▶ **Soal dan Tugas**
[a] Dalam teks tentang buta aksara di Papua, siapa nama Kepala Dinas Pendidikan Provinsi Papua?
[b] Tuliskan kembali secara persis bagian teks tentang buta aksara di Papua yang dibuka dengan kata-kata yang memuat "Nah, jika pada" dan ditutup dengan "hingga menjadi 230.000.".

Hal menarik berikut --yang menjadi inti tanggapan saya-- adalah tentang tingginya buta aksara di Papua dan faktor-faktor penyebab. Soal tingginya buta aksara. Tahun 2005, buta aksara di Papua mencapai 552.000. Pada tahun 2009 angkat tersebut berkurang menjadi 230.000 (baca: paragraf 2 pada tulisan dimaksud). Pada paragraf terakhir mengatakan, penduduk buta aksara di Papua masih tertinggi secara nasional, yaitu 16,50 persen. Belum ada penjelasan 16,50 persen itu dari angka berapa dan tahun berapa secara nasional. Mungkin mengacu pada ‘tekad’ Direktorat Jenderal PLS (Pendidikan Luar Sekolah), Depdiknas untuk mengurangi jumlah penduduk buta aksara hingga tahun 2009 menjadi 5% atau 7,7 juta jiwa secara nasional.

Nah, jika pada tahun ini (2009) buta aksara di Papua 16,50 persen secara nasional, bagaimana dengan kerja keras pemerintah provinsi Papua dan kabupaten yang banyak-banyak itu selama ini. Berdasarkan data di atas, realistiskah jika kepala Dinas Pendidikan Papua mengatakan bahwa tahun 2005 buta aksara di Papua mencapai 552.000 dan pada tahun 2009 angka tersebut berkurang hingga menjadi 230.000.
Banyak orang bertanya-tanya tentang isi informasi ini. Terutama tentang data 16,50 persen (data tahun berapa dan dari jumlah berapa) belum begitu jelas. Data Dirjen PLS, Depdiknas, yakni 5% atau 7,7 juta jiwa secara nasional adalah bukan hasil tetapi ‘tekad’ yang ingin dicapai pada tahun 2009 ini. Dengan demikian, angka-angkat ini menjadi sulit dipahami. Apalagi dalam kondisi PLS kabupaten yang jelas jarang ke lapangan untuk melakukan pendataan (data tidak lengkap).

Soal berikut adalah faktor-faktor penyebab. Kepala Dinas Pendidikan Provinsi Papua, Jemes Modouw mengatakan, buta aksara untuk pegunungan merupakan terbesar. Menurutnya, hal ini disebabkan sulitnya transportasi ke daerah tersebut serta minimnya SDM untuk dimanfaatkan di sana. Faktor lain menurutnya, dipengaruhi oleh mobilisasi penduduk yang terus meningkat tiap tahunnya. Aktivitas ini menyebabkan pemda setempat sulit untuk memberantas buta aksara.

▶ **Materi yang Disediakan**
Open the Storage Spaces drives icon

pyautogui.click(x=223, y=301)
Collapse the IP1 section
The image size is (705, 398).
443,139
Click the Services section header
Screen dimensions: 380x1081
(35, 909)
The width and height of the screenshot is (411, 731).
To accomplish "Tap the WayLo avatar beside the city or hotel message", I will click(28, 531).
...
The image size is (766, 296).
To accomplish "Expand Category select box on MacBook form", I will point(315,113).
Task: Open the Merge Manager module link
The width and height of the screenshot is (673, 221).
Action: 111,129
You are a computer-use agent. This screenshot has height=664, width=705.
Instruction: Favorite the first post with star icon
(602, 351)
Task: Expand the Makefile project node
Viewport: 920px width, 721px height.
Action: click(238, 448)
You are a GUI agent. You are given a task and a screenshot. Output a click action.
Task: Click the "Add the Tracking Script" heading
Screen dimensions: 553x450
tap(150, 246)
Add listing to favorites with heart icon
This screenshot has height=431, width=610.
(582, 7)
==
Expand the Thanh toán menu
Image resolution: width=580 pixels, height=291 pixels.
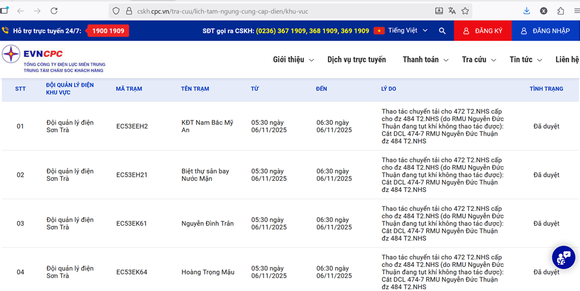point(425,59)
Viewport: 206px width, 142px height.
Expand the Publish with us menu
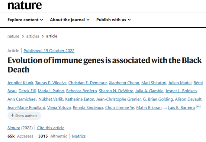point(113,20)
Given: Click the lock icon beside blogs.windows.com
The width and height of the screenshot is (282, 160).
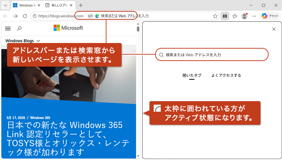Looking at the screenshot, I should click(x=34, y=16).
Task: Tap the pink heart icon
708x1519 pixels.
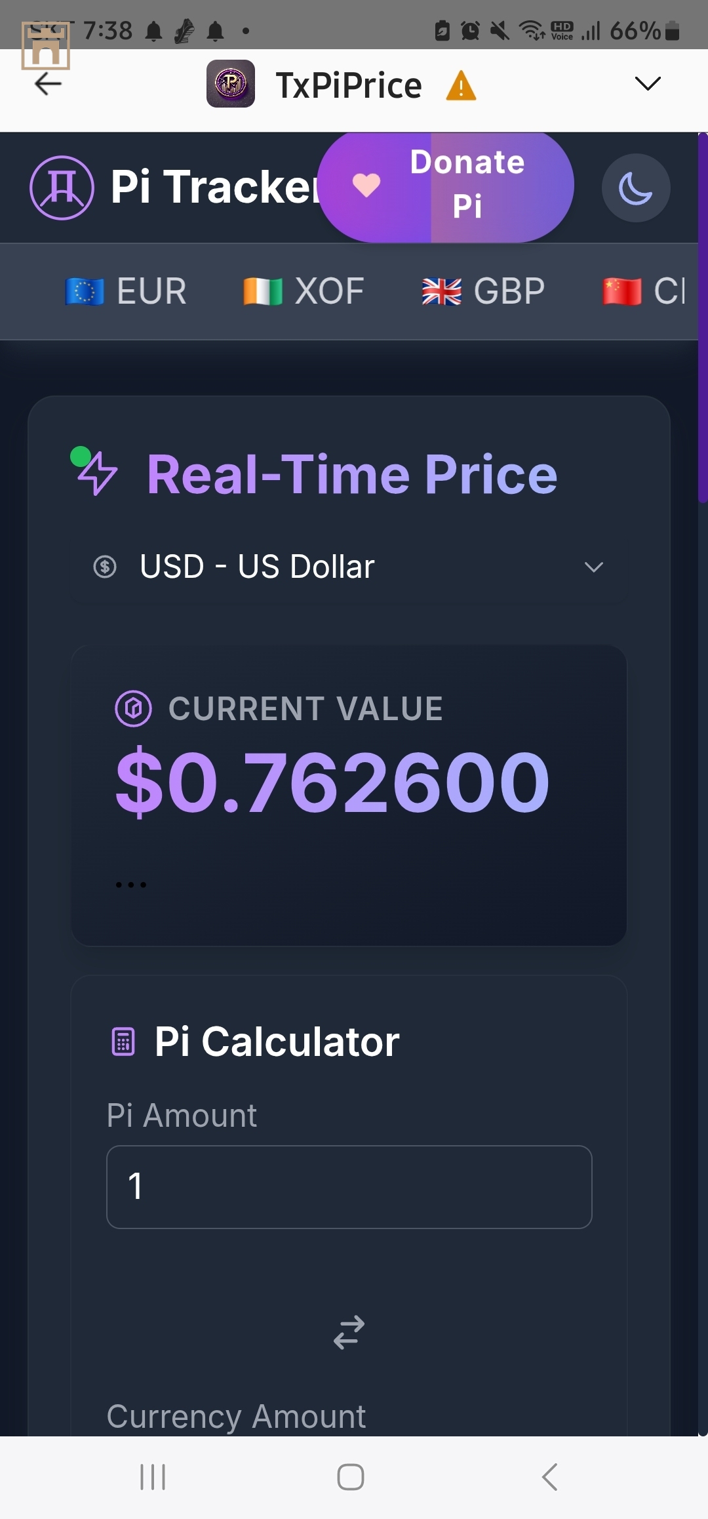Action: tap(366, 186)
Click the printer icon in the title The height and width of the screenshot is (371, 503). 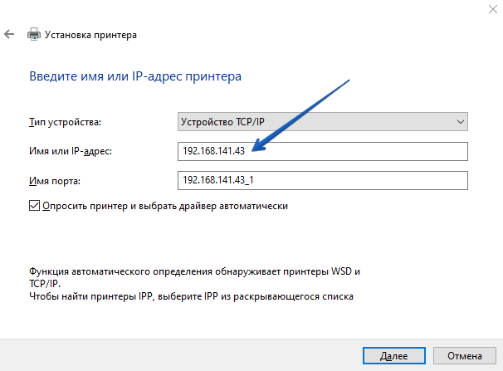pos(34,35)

▶ **Jawaban**
[a] Jemes Modouw.

[b]
Nah, jika pada tahun ini (2009) buta aksara di Papua 16,50 persen secara nasional, bagaimana dengan kerja keras pemerintah provinsi Papua dan kabupaten yang banyak-banyak itu selama ini. Berdasarkan data di atas, realistiskah jika kepala Dinas Pendidikan Papua mengatakan bahwa tahun 2005 buta aksara di Papua mencapai 552.000 dan pada tahun 2009 angka tersebut berkurang hingga menjadi 230.000.